Full Time, All the Time
with Britt and Robyn
I'm Britt. I work full time as a mom, wife, blogger and salesperson with a fancy management title. And I'm Robyn. I work as a project manager and between corporate meetings manage to cook a home-made meal every day. This blog is about our experiences of juggling full-time work with family.
Check out our personal blogs:
Miss Britt and Who's the Boss?
Lately, I’ve been doing a lot of traveling. A LOT of traveling. While my most recent trip away was a 3-day getaway with some girlfriends, most of my travel has been work- or career-related.
Luckily, I’m married to a man who is a really engaged father. While I’m away, I have no worries that Alex is going to get all the attention and care she would if I were home. Marcus is a wonderful dad, and she’s in great hands.

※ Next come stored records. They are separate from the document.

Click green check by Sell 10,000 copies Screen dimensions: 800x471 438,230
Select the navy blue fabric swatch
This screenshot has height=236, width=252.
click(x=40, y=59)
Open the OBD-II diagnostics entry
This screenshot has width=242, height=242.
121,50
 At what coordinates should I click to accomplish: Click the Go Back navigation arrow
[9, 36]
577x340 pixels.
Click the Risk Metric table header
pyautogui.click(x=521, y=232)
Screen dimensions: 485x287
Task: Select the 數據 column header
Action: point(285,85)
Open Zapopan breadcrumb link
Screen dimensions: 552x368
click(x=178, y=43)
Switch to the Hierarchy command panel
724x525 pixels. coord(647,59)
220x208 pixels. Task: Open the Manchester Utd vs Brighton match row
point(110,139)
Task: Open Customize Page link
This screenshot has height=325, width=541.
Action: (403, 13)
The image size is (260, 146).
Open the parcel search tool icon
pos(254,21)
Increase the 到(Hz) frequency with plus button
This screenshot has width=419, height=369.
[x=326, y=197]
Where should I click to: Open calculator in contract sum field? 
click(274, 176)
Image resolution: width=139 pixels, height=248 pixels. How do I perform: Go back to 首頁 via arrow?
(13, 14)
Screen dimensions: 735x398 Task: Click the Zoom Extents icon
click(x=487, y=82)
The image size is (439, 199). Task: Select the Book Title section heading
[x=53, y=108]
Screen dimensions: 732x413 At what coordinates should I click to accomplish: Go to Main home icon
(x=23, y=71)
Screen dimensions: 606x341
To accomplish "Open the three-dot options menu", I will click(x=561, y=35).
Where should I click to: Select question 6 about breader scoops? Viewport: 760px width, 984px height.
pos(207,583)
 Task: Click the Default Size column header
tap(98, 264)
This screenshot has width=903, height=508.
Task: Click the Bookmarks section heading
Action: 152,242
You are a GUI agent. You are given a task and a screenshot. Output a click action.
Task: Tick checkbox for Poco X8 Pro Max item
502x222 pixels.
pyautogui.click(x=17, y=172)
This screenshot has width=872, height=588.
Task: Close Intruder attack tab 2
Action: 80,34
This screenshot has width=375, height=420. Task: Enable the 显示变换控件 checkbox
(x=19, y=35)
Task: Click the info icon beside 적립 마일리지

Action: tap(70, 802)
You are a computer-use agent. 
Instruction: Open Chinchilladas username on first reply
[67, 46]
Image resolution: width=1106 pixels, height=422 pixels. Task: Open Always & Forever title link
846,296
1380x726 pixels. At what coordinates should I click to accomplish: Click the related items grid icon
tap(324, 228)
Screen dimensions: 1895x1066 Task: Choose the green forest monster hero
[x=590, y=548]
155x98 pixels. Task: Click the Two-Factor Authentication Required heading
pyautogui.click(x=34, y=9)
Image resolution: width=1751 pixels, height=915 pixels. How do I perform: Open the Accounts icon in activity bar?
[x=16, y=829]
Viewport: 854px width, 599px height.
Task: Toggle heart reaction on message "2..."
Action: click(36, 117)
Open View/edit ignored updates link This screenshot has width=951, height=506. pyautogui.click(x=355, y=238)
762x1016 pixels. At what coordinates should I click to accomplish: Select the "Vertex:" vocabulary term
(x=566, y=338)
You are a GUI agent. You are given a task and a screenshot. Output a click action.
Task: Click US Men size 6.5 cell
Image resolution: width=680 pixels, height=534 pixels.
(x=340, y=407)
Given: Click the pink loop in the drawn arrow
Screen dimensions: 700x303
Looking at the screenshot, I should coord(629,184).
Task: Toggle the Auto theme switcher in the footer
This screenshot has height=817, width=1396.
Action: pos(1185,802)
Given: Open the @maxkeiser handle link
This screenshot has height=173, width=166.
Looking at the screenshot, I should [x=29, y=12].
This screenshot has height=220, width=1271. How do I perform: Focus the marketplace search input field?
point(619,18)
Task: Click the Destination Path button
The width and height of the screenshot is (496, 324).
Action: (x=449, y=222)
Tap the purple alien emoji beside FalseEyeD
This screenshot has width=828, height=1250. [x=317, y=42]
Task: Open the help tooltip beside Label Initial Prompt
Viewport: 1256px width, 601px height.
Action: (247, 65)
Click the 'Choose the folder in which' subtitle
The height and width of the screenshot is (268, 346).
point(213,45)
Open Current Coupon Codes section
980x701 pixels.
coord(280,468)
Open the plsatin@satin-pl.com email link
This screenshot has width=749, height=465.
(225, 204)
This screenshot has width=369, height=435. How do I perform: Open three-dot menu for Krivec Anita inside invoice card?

Thing is? Since coming home, I’ve noticed that things are different. It’s subtle, of course: Alex and I continue to have a very close relationship. But I’ve noticed that unlike six months ago, Marcus is now as effective as I am in calming tears. She’s as likely to come running to him as she is to me. She’s not as stuck-to-my-side as she used to be.
The rational part of me is pleased, of course — I love the thought of Alex being equally as secure with her father as she is with her mother — and as I said, Marcus is a stellar parent. But the tiny, small, petty part of me?
Is, sadly, a little jealous.
I’m worried that my work life is changing my relationship with my daughter. And while I’ve cleared my travel schedule for the rest of the year, and I’m trying to manage my daily work schedule so that I can maximize my quality time with Alex, I can’t help but wonder if, ultimately, a change is in order.
Any advice, internets?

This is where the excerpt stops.